Mitochondrial calcium signaling mediated transcriptional regulation of keratin filaments is a critical determinant of melanogenesis

Mitochondria are versatile organelles that regulate several physiological functions. Many mitochondria-controlled processes are driven by mitochondrial Ca(2+) signaling. However, role of mitochondrial Ca(2+) signaling in melanosome biology remains unknown. Here, we show that pigmentation requires mitochondrial Ca(2+) uptake.
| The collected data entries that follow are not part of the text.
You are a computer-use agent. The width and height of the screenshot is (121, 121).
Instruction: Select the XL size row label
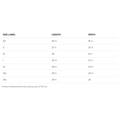[x=4, y=67]
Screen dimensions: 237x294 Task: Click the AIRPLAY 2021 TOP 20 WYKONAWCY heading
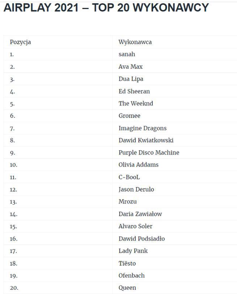click(106, 8)
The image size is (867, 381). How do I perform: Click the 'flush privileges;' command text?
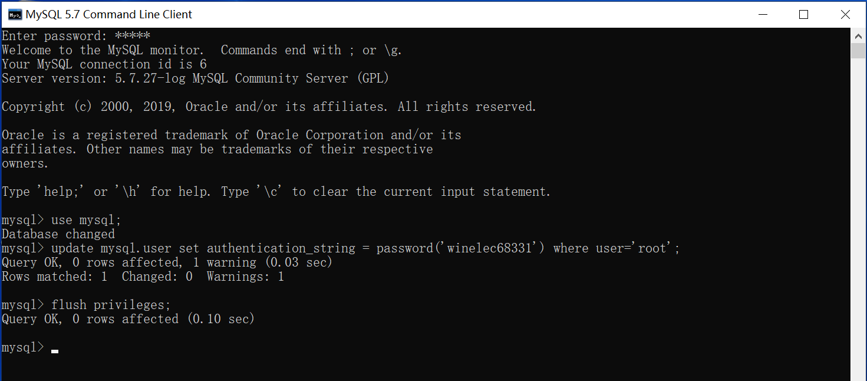click(x=112, y=304)
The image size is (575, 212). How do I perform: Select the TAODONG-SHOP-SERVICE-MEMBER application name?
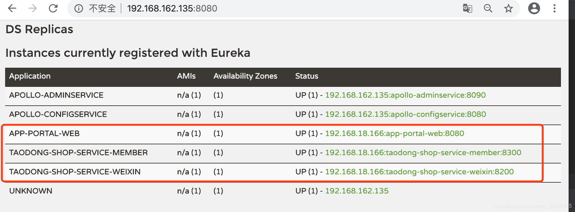(78, 153)
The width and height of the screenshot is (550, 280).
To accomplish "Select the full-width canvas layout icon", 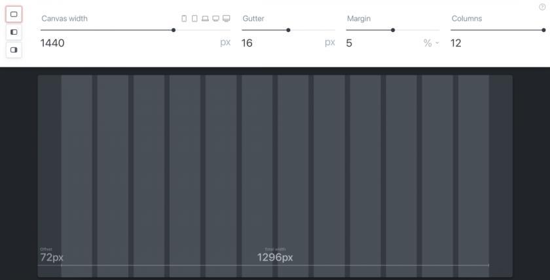I will point(14,14).
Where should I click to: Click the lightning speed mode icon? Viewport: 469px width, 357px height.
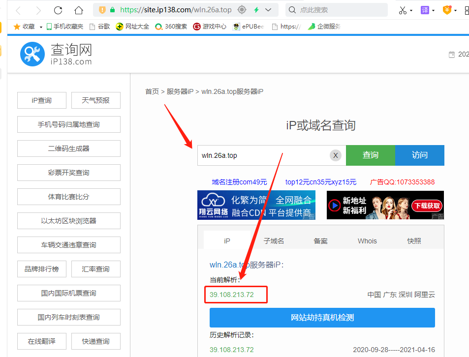(256, 10)
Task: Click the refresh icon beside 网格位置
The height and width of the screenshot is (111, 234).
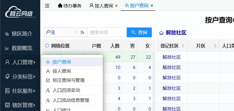Action: point(47,45)
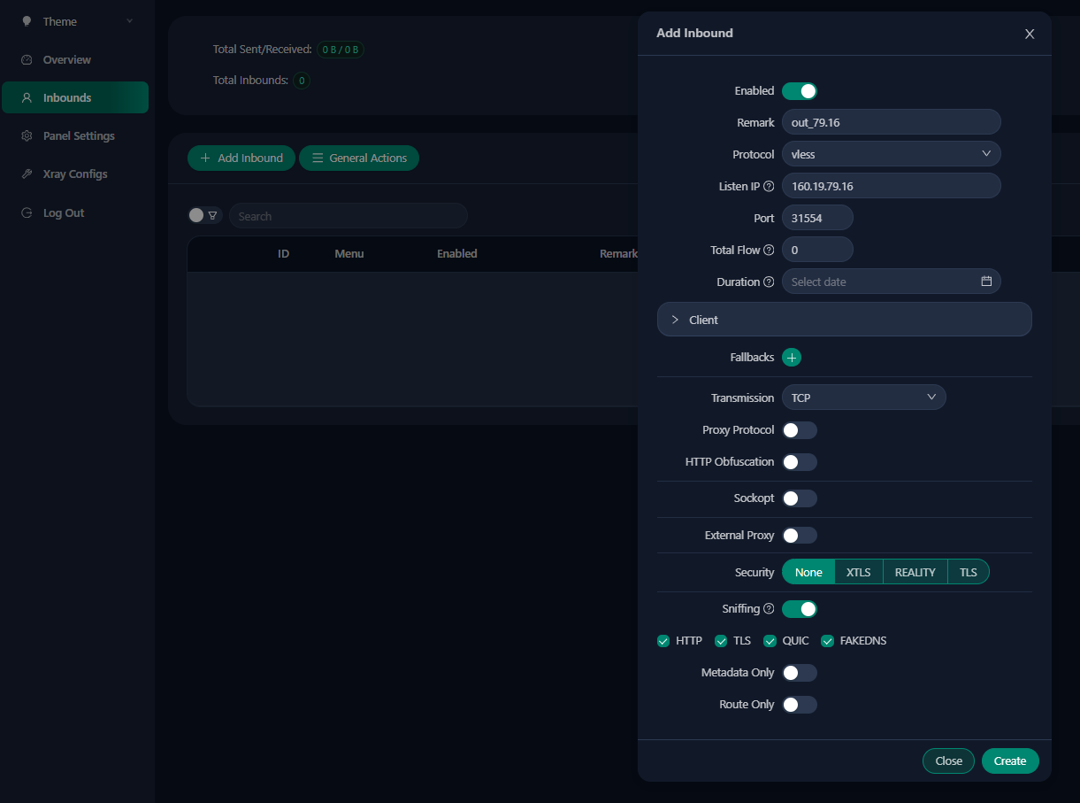Turn on the Proxy Protocol toggle

pyautogui.click(x=799, y=430)
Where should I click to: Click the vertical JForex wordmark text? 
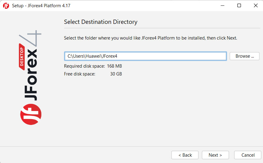click(x=31, y=75)
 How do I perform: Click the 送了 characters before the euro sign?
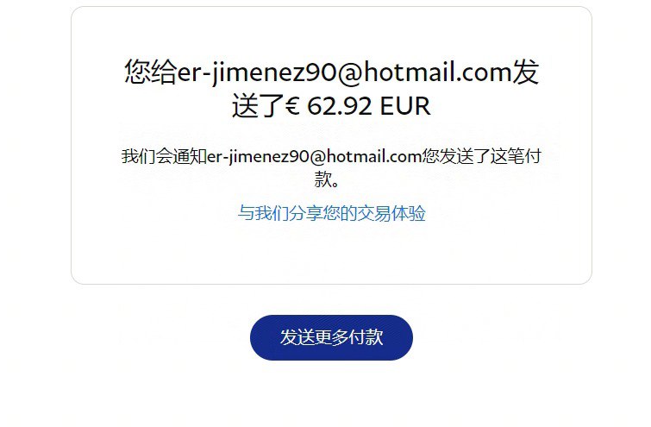point(258,105)
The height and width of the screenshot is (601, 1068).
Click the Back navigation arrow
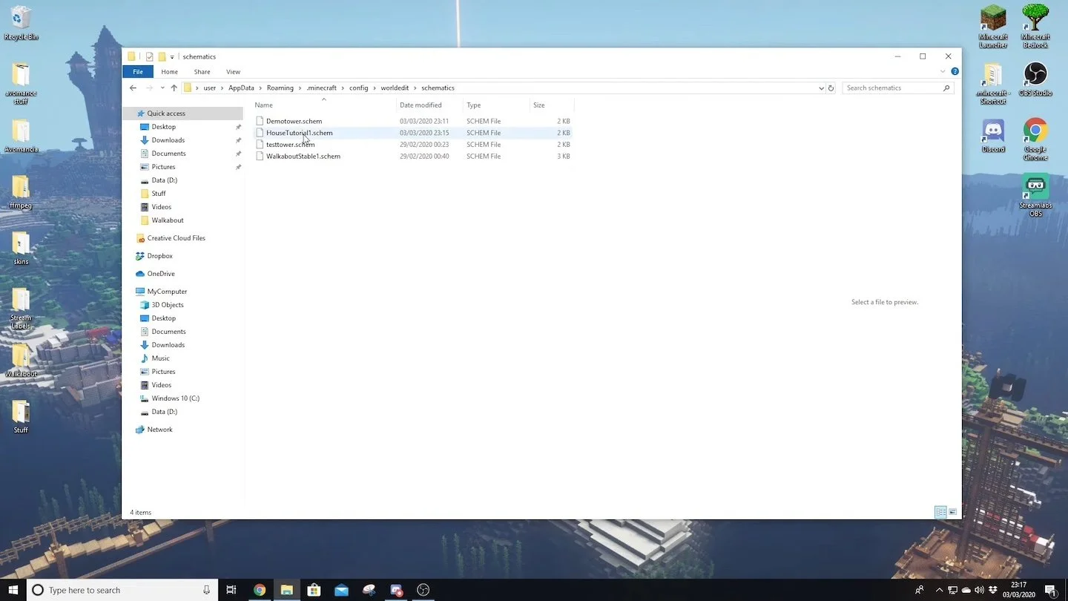coord(133,88)
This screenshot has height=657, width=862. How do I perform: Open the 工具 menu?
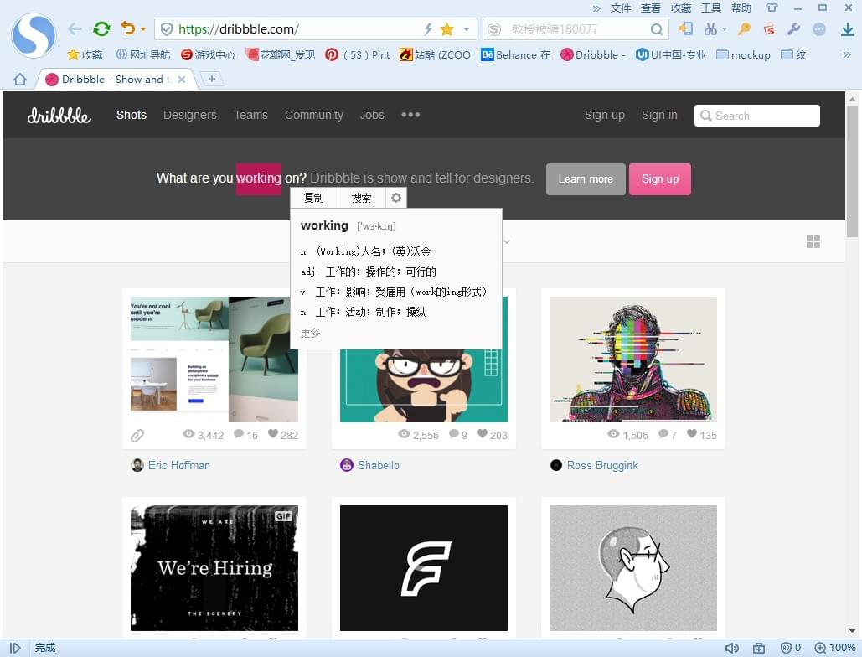point(710,8)
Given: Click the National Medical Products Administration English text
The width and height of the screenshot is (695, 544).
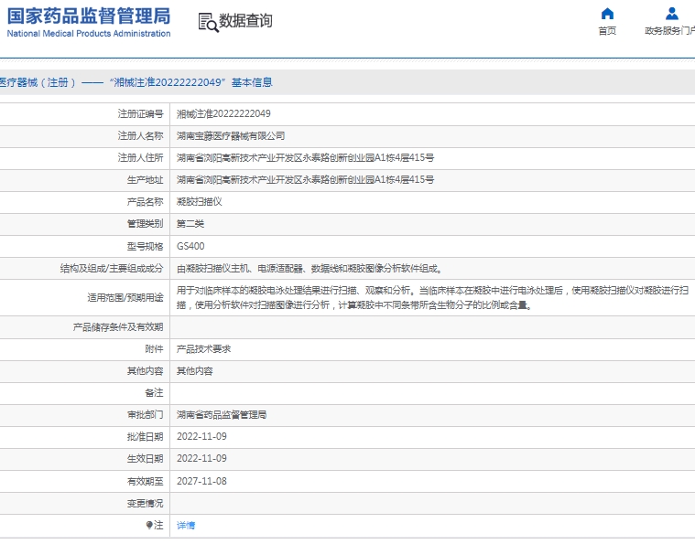Looking at the screenshot, I should 89,34.
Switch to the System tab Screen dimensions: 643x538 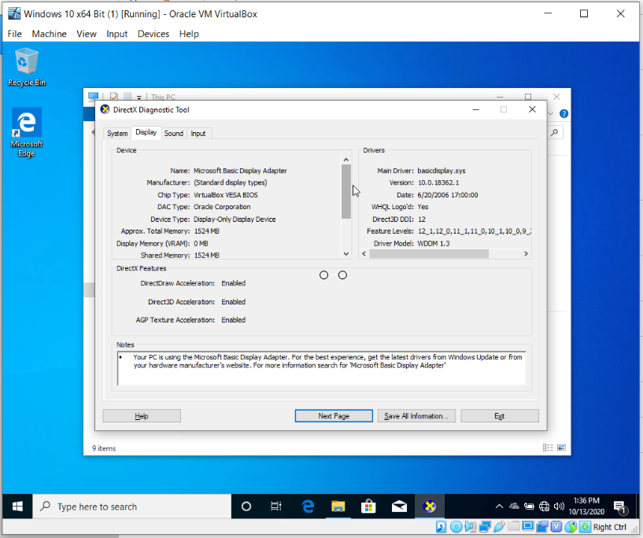point(117,133)
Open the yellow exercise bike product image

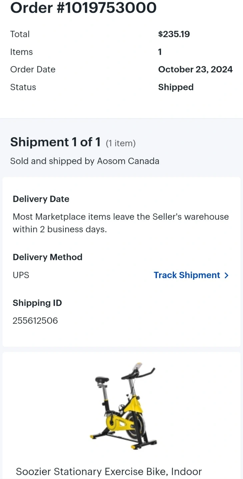pyautogui.click(x=123, y=406)
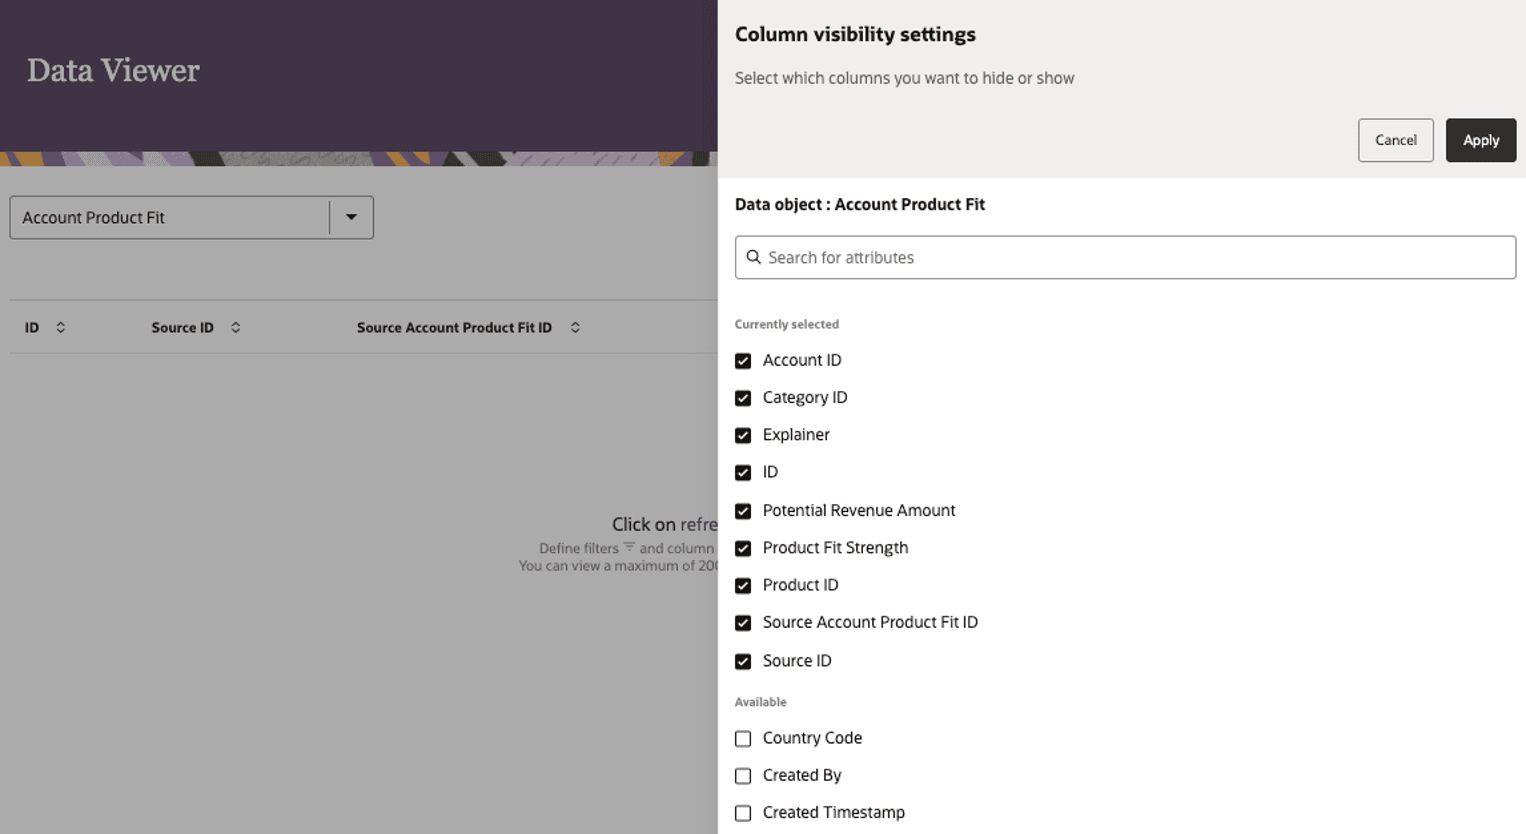Viewport: 1526px width, 834px height.
Task: Sort the Source Account Product Fit ID column
Action: click(575, 327)
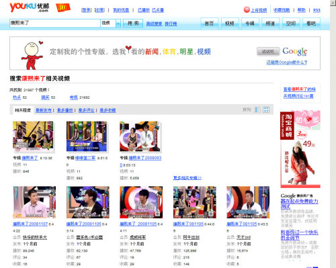Click the red upload video icon
The width and height of the screenshot is (336, 268).
click(247, 10)

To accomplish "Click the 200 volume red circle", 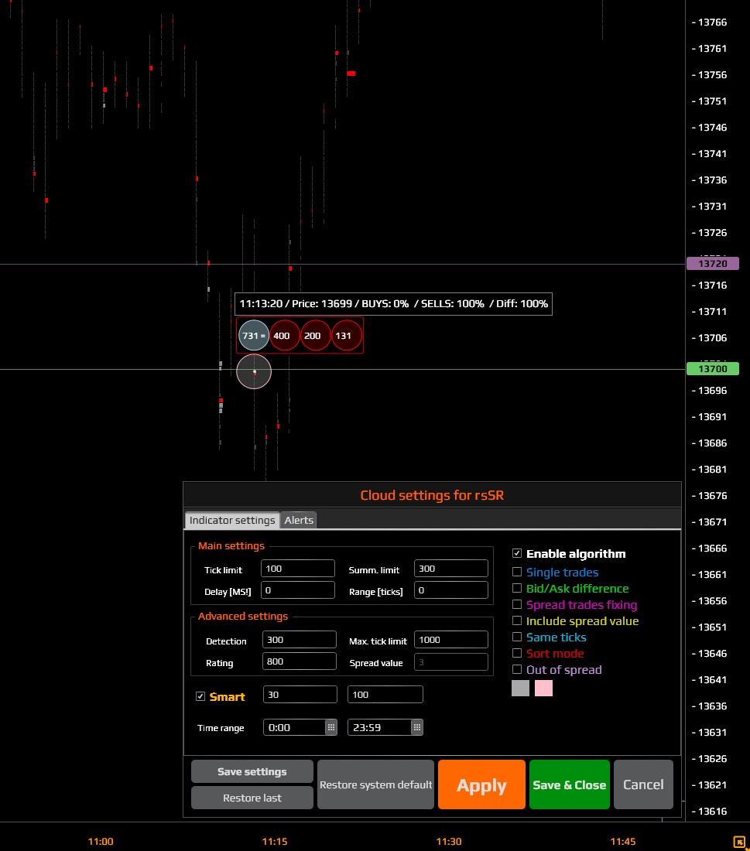I will coord(316,336).
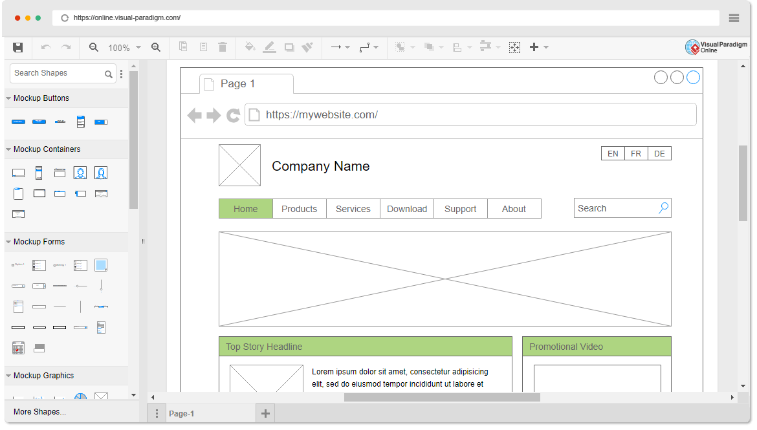Click the fit-to-window icon
The width and height of the screenshot is (757, 430).
[x=514, y=47]
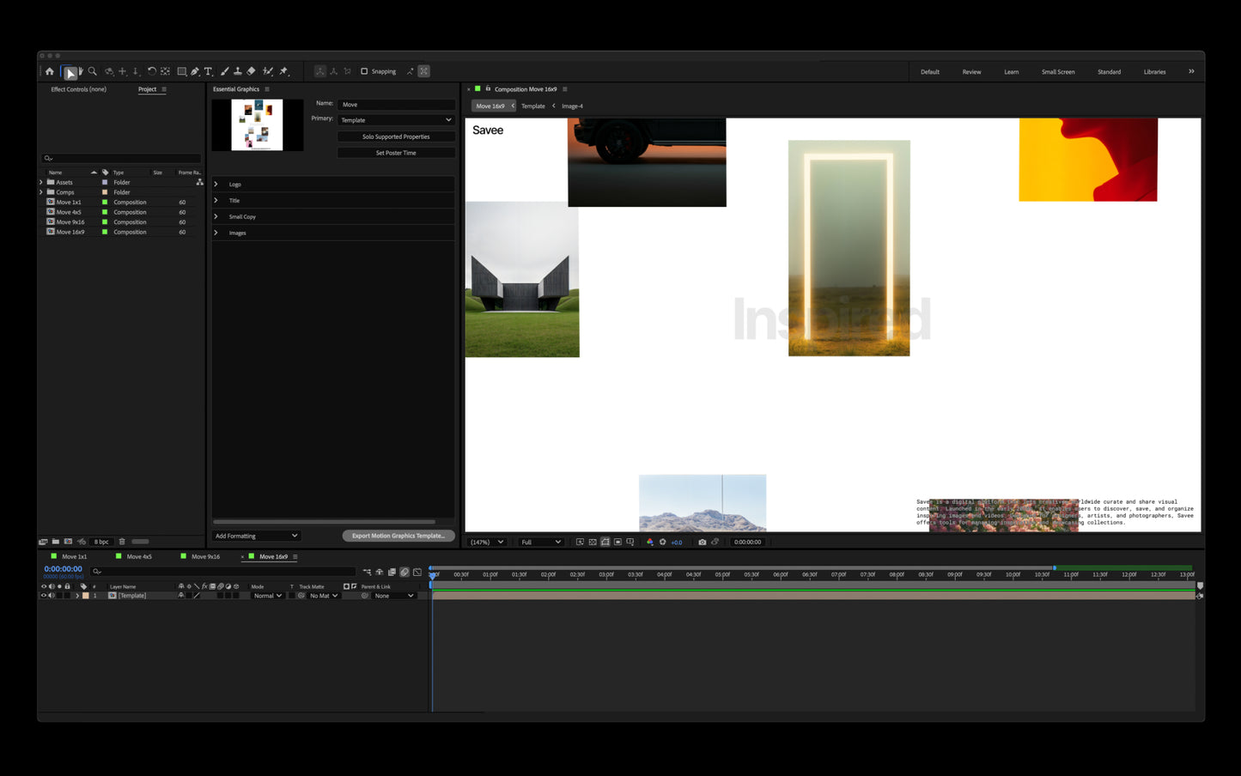Select the Hand tool
The image size is (1241, 776).
tap(81, 71)
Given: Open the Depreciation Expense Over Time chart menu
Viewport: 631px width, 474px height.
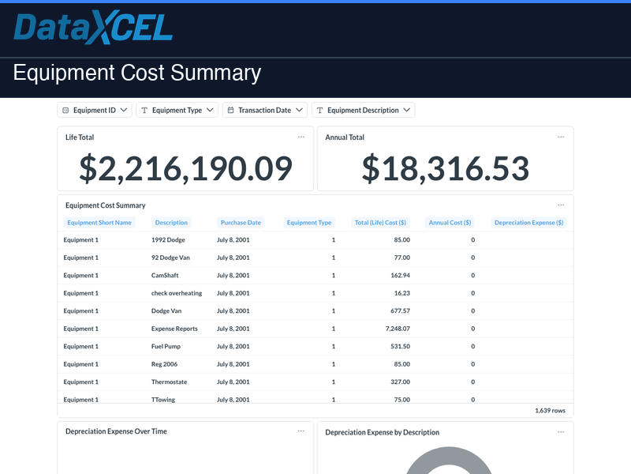Looking at the screenshot, I should [301, 431].
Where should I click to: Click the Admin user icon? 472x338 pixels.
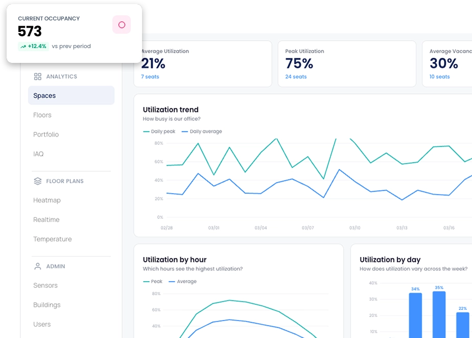coord(37,266)
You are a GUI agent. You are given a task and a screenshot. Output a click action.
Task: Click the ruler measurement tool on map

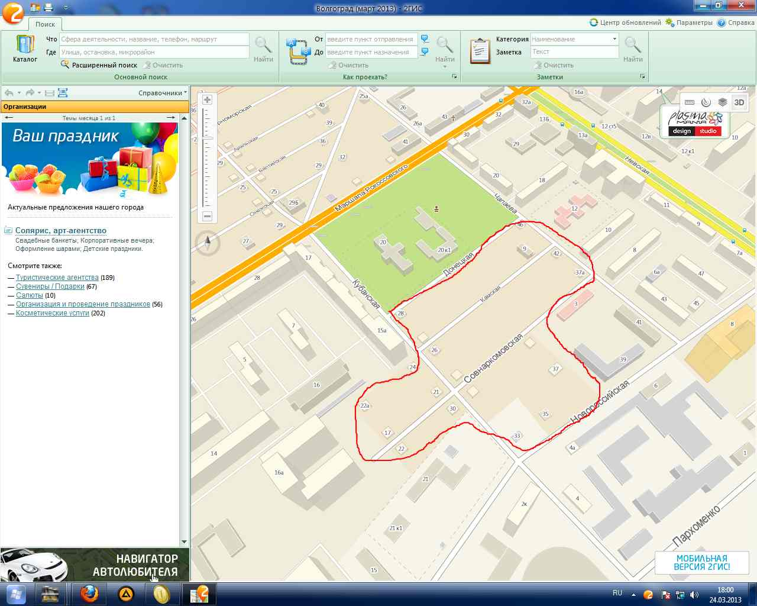[690, 102]
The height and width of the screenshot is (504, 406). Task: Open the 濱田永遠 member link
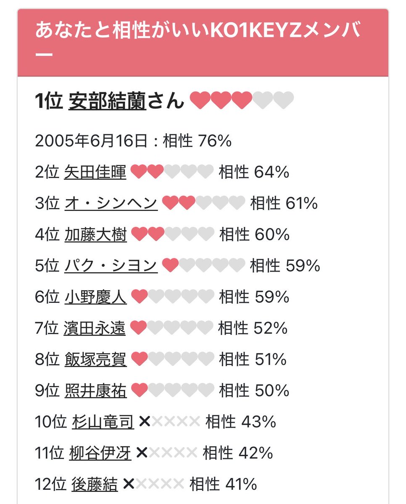(x=95, y=328)
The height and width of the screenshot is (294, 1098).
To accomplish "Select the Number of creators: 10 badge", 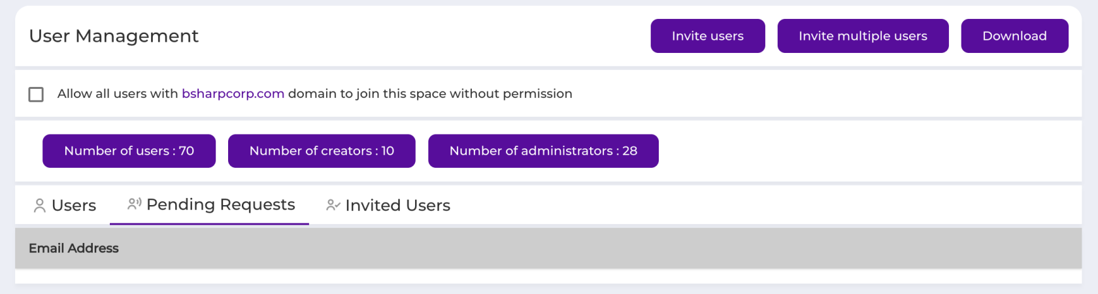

In vitro gain and loss of function studies demonstrated that Mitochondrial Ca(2+) Uniporter (MCU) is crucial for melanogenesis while the MCU rheostats, MCUb and MICU1 negatively control melanogenesis. Zebrafish and mouse models showed that MCU plays a vital role in pigmentation in vivo. Mechanistically, MCU controls activation of transcription factor NFAT2 to induce expression of three keratins (keratin 5, 7 and 8), which we report as positive regulators of melanogenesis. Interestingly, keratin 5 in turn modulates mitochondrial Ca(2+) uptake thereby this signaling module acts as a negative feedback loop that fine-tunes both mitochondrial Ca(2+) signaling and melanogenesis. Mitoxantrone, an FDA approved drug that inhibits MCU, decreases physiological melanogenesis. Collectively, our data demonstrates a critical role for mitochondrial Ca(2+) signaling in vertebrate pigmentation and reveal the therapeutic potential of targeting MCU for clinical management of pigmentary disorders. Given the centrality of mitochondrial Ca(2+) signaling and keratin filaments in cellular physiology, this feedback loop may be functional in a variety of other pathophysiological conditions.